The Hurt Locker. USA 2008. R: Kathryn Bigelow. B: Mark Boal. K: Barry Ackroyd. S: Bob Murawski. M: Marco Beltrami, Buck Sanders. P: First Light Production, Kingsgate Films. D: David Morse, Ralph Fiennes, Guy Pearce, Jeremy Renner, Christian Camargo, Anthony Mackie, Brian Geraghty, Evangeline Lilly u.a.
131 Min. Concorde ab 13.8.09

Bombenstimmung

Von Sascha Ormanns Gleich zu Anfang des Films prasseln wackelige, flirrende Bilder auf den Zuschauer ein, aufgenommen von der Kamera eines Bombenentschärfungsroboters, der auf einer steinigen und staubigen Straße in Bagdad seiner Bestimmung entgegenrappelt. Dazwischen Handkamera-Sequenzen, die hektische Evakuierungsversuche von Zivilisten zeigen. Panik. Kathryn Bigelow wirft den Betrachter völlig unvorbereitet in diese Situation. Auch die Figuren werden zunächst nicht vorgestellt, nur präsentiert. Aufgrund maschinellen Versagens muß der uns unbekannte Entschärfungsspezialist (dargestellt von Guy Pearce) aushelfen, dessen Leinwandpräsenz sich durch die erfolgende Explosion allerdings bereits nach wenigen Filmminuten in Luft auflöst. Ironischerweise ist es jene Detonation, die den ruhigsten Moment dieses hektischen Anfangs darstellt: In Zack-Snyder-gleicher Zeitlupe kriechen die Bilder dahin, dienen allerdings nicht der reinen Effekthascherei, sondern sorgen beim Publikum vielmehr für eine bedrückende Erstarrung.
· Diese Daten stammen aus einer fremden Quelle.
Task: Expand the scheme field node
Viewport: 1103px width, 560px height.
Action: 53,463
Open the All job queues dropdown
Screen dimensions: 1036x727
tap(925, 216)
Kathryn Bigelow ist es mit The Hurt Locker gelungen, den weiterhin andauernden Irakkonflikt aus der Perspektive eines Bombenräumkommandos darzustellen, ohne in patriotische Mechanismen zu verfallen: Überraschend für einen amerikanischen Film dieses Genres, ist, daß das Sternenbanner nicht einmal im Film auftaucht. Drehbuchautor Mark Boal, ehemaliger Kriegsreporter, entwirft hier eine Erzählung, die einen nahezu neutral beobachtenden Standpunkt aufweist, aber dennoch offenbart, daß das größte Problem im Irak die US-amerikanische Okkupation ist.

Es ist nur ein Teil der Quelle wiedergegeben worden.